Implementing Cost Savings Initiatives in Other Organizations
When looking to implement new cost savings tactics and technologies, leadership should start by asking the following questions: Do we have a centralized staffing model? What is our bandwidth for technological implementation? How can automation streamline the workflow– or what areas of improvement can we address?
Carilion identified three key takeaways that are essential to streamlining program implementation. First, accountability and collaboration are crucial when making huge organizational shifts like this. New territory also requires new ideas, so thinking outside the box to analyze and identify opportunities is important as well. For example, reviewing data within specific diagnostic-related groups and partnering with the revenue cycle team to improve denial rates will have an impact on overall revenue and reimbursement. Once the program is underway, continuing to focus on ancillary areas of the organization will help maintain steady progress and enable hospitals to stay on track, even during operational disruptions and challenges.
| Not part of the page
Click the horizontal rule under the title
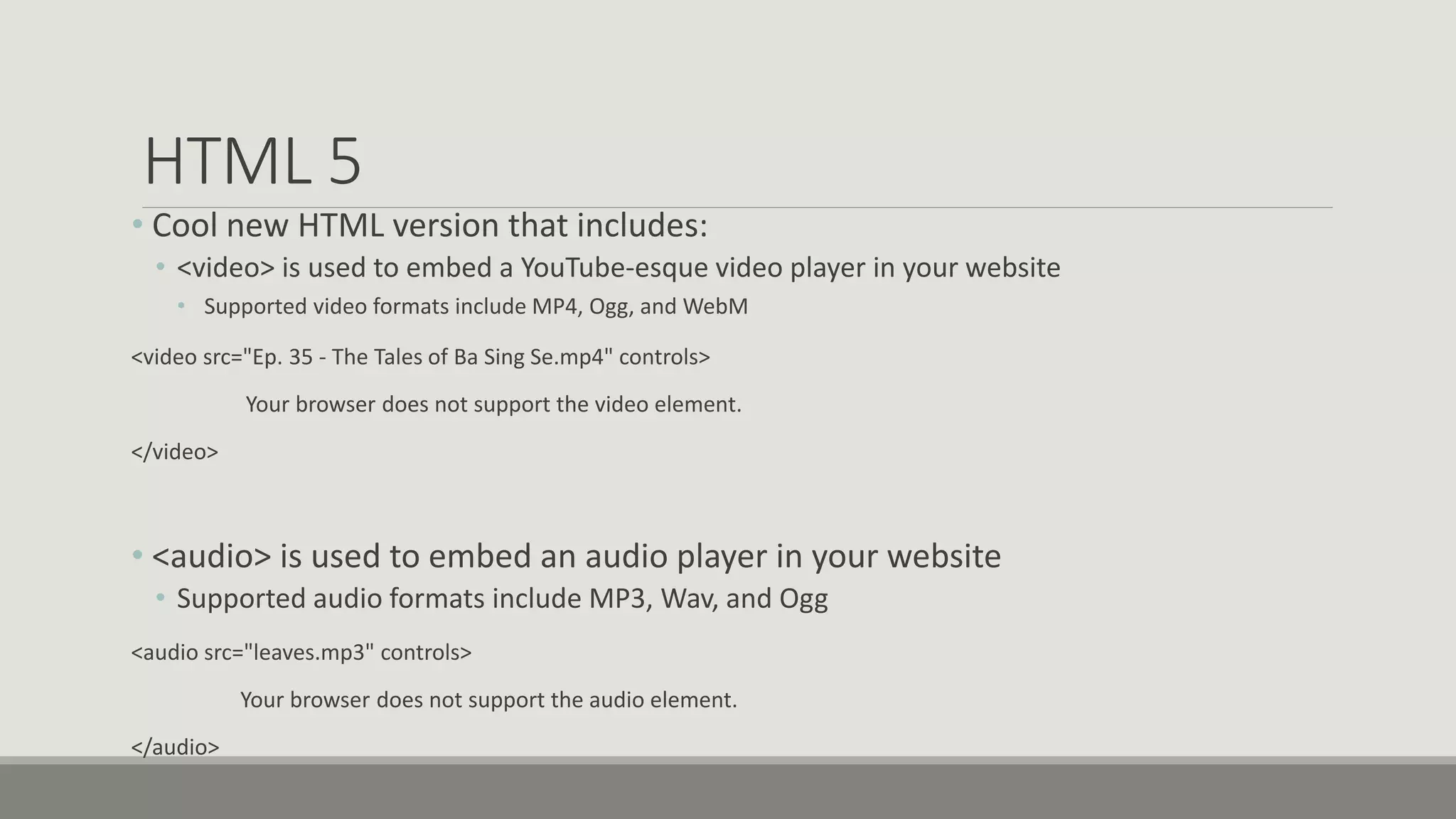This screenshot has width=1456, height=819. coord(737,208)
For example, over the course of the pandemic, staffing shortages have been highlighted as one of the key issues continuing to affect hospitals. To combat this, health systems can take advantage of their cost improvement initiatives to analyze their staffing efficiency and better understand where their employees’ hours are being spent. At Carilion, we noticed an opportunity to centralize services on both the provider and patient side – when patients needed multiple services, we prioritized having this done in one place with one provider, rather than having the patient travel to different offices. This helps all parties save time and money.
The most difficult part of implementing these cost-saving strategies is establishing relationships with organizational leaders that have the power to initiate conversation and promote change. We were most successful when we focused our messaging on how changes would help departments save money, rather than how they would benefit the entire organization. Having the individual cost-saving initiatives vetted before bringing them to leadership helps immensely, as does setting achievable targets for projects and holding all parties accountable during the process.
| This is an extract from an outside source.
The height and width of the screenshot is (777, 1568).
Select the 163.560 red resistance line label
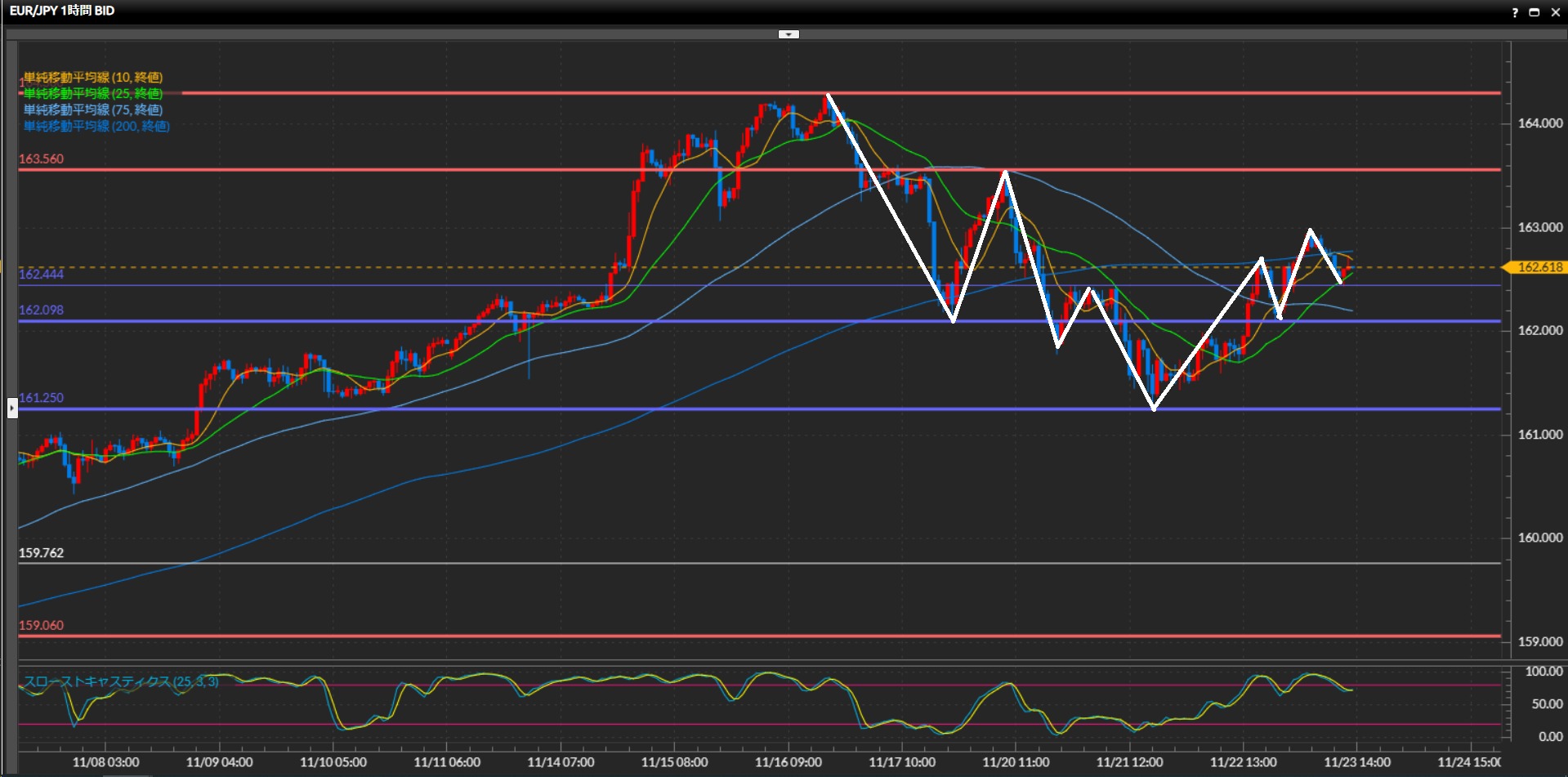pos(41,159)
Now, more than two years into the program, Carilion can be used as a model for other hospitals and health systems that are working towards a continuous improvement model. Taking the next step in understanding how to optimize its capabilities can improve the patient experience while also decreasing the cost of care.
About Damian Chipriano
Damian Chipriano is the Director of Financial Services at Carilion Clinic and has been driving the non-profit health system’s cost savings initiatives over the past two years. He has over 12 years of experience in the healthcare industry with management of decision support-based reporting and systems.